In the dog-eat-dog world of power politics, Prussian foreign policy was driven by an inherently unstable territorial constellation that frequently brought its rulers to the edge of destruction, only to see them re-emerge with their status enhanced. The defeat at Jena and Prussia's resurrection during the Wars of Liberation was one among many dramatic examples of this phenomenon. In short, the rise of Prussia was anything but inevitable.

On the other hand, Clark joins with generations of historians in emphasising the Janus-headed quality of the Prussian state. He does this self-consciously, citing Madame de Stael's famous remark that "the image of Prussia offers a double face, like that of Janus, one of which is military, the other philosophical". For Clark, this simile captures a persistent polarity between tradition and innovation that is central to the dynamic of Prussian history. He sees this polarity in the alternation between military asceticism and lavish cultural display shown by early Hohenzollern monarchs.
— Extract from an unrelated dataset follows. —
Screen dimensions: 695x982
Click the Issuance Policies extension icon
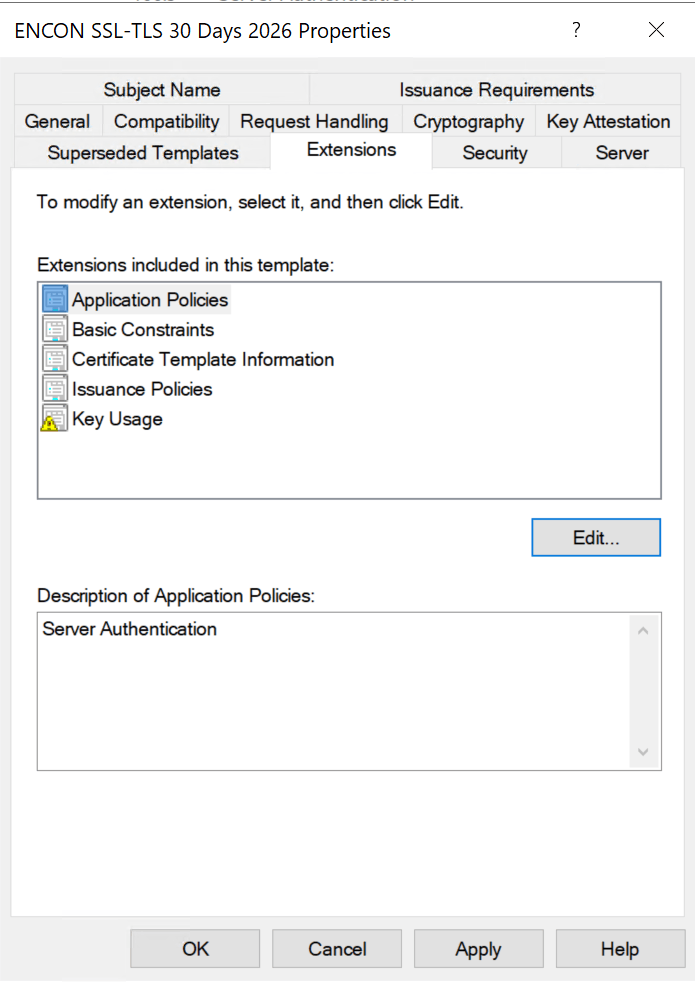[55, 389]
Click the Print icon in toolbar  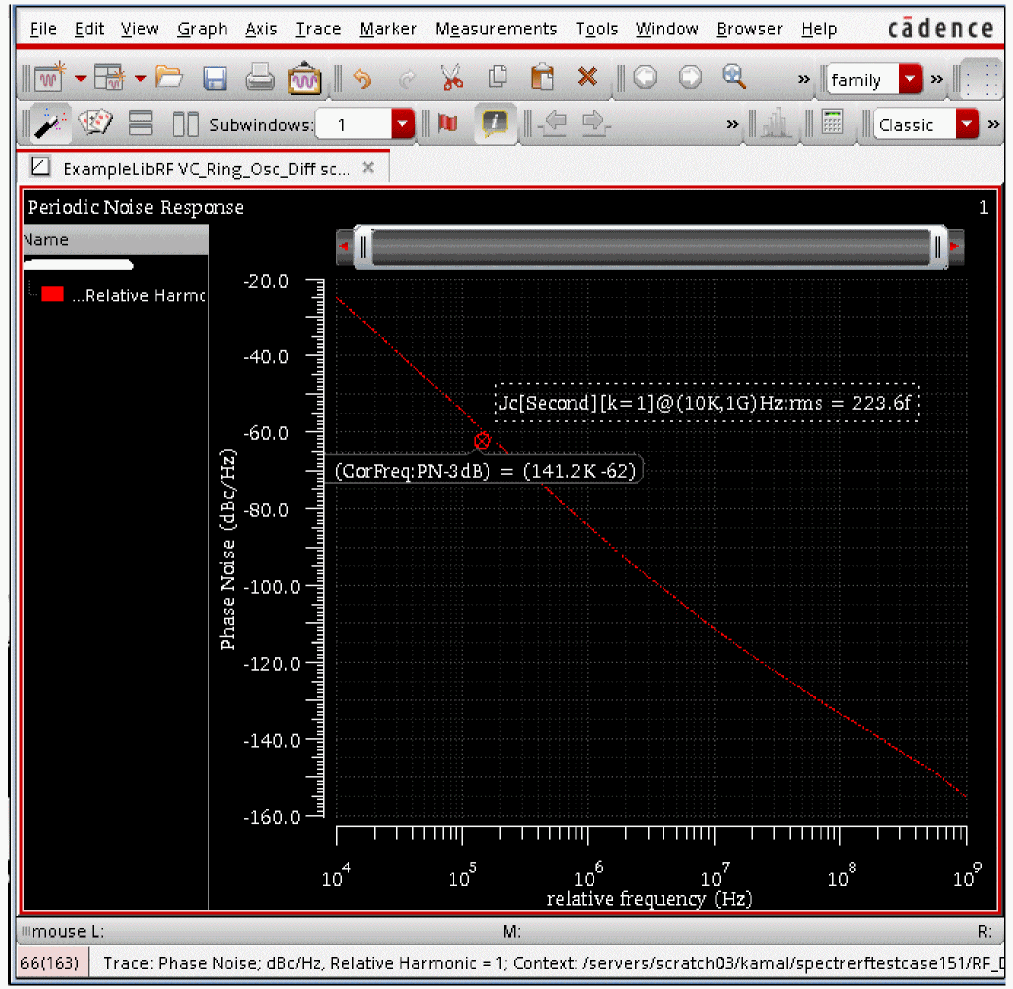(260, 77)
He sees it in the conflict between the social order of the Junkers and Hegel's modernising state. Perhaps most strikingly, he sees it in Prussia's dramatic transition from conservative anchor of Otto von Bismarck's German Empire to bulwark of German democracy in the Weimar years. The "Red Prussia" of the 1920s was, of course, eventually stamped out by an ultra-conservative junta centred on that pillar of the Prussian military, Fieldmarshal Paul von Hindenberg. But, despite this outcome, one senses that for Clark the "philosophical" face of Prussia may well be the more important of the two.

It is here that the problems of disentangling Prussia from German history become immediately apparent. For, as Clark rightly points out, much that has traditionally been attributed to the nefarious Prussian tradition would be better understood through a more complex German lens. Prussia has, for instance, usually been associated with the trend away from a benign and tolerant German federalism towards a more authori-tarian centralisation.
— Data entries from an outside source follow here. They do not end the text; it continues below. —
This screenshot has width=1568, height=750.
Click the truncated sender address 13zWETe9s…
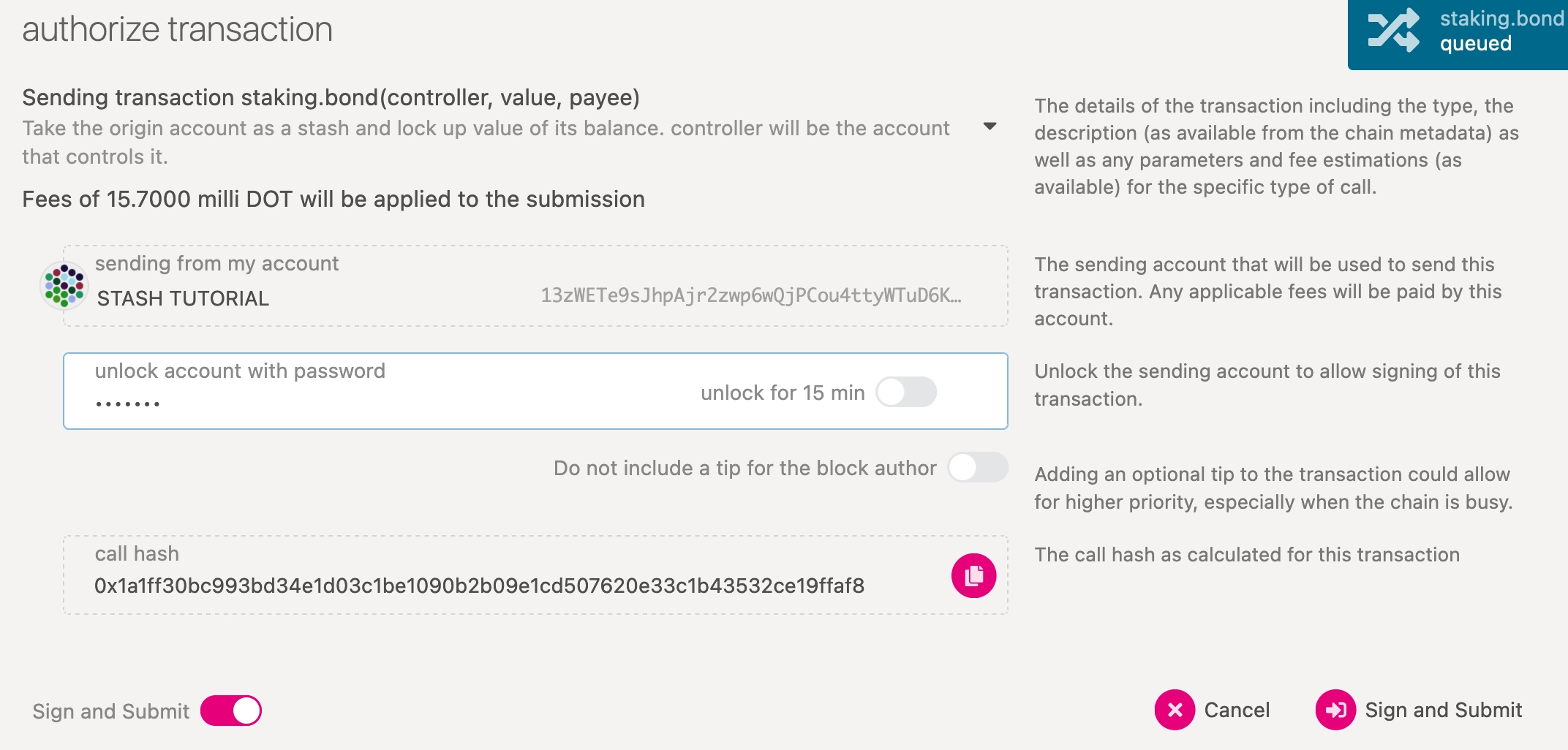(x=750, y=295)
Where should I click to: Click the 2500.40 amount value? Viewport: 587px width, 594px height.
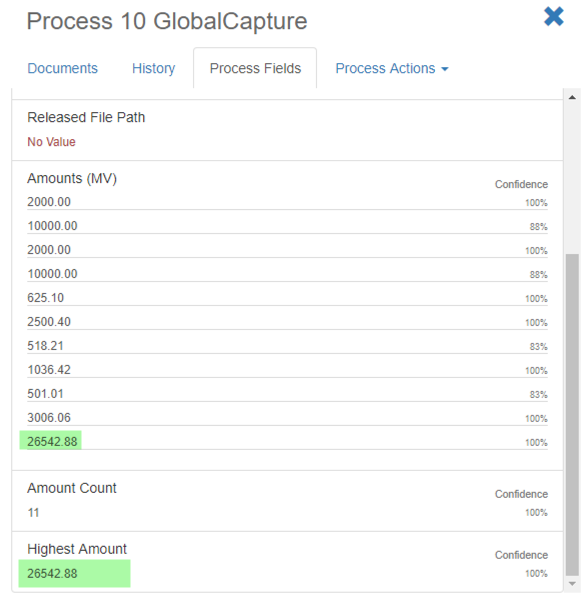click(x=49, y=322)
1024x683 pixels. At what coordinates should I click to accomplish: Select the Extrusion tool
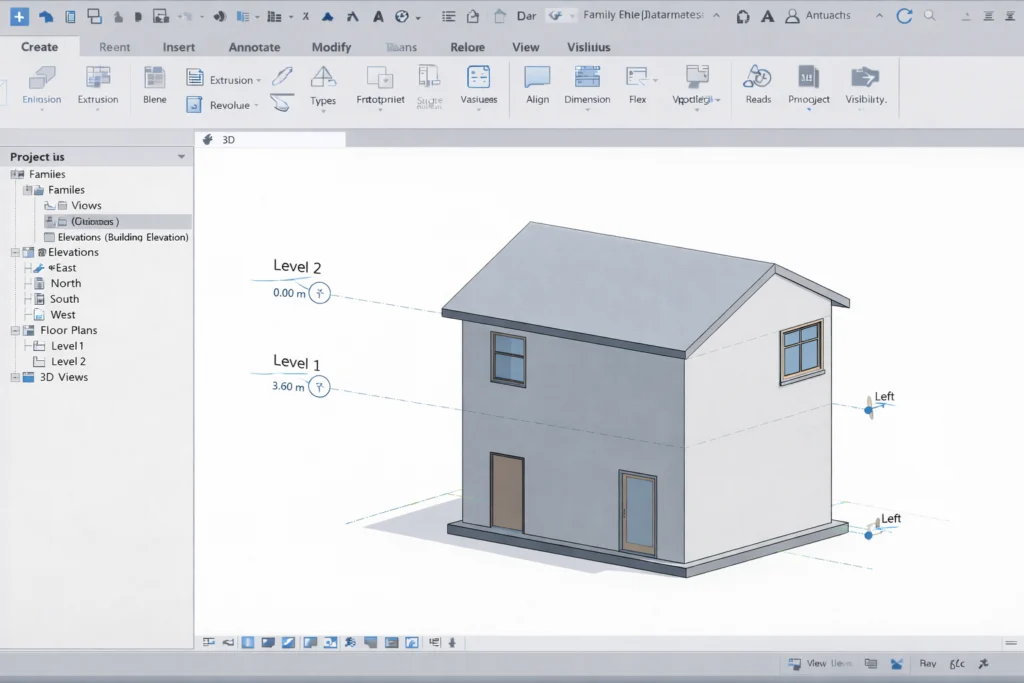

But Prussia was, in fact, far more decentralised than the southwest German states of Bavaria, Baden and Wurttemberg, which, however, enjoyed a stronger constitutional tradition. Indeed, Clark stresses repeatedly that the Prussian state never really succeeded in merging its component parts into a single, genuinely Prussian identity. For much of its history, it did not even try. The extent of Prussian complicity in Hitler's rise to power is equally patchy. A great many Prussian noblemen threw in their lot enthusiastically with the Nazis, but this hardly distinguished them from other kinds of German noblemen or, indeed, other kinds of German. As for the men involved in the putsch against democratic Prussia in 1932, they were not men from the Prussian heartlands but rather "marginal" Prussians: Franz von Papen was a Westphalian; Friedrich von Gayl was a Rhinelander; even the Silesian Kurt von Schleicher never belonged to the provincial landowning elite. Prussians were, however, disproportionately represented in the 1944 plot against Hitler: two thirds of the plotters came from the Prussian milieu, and many from old and distinguished military families.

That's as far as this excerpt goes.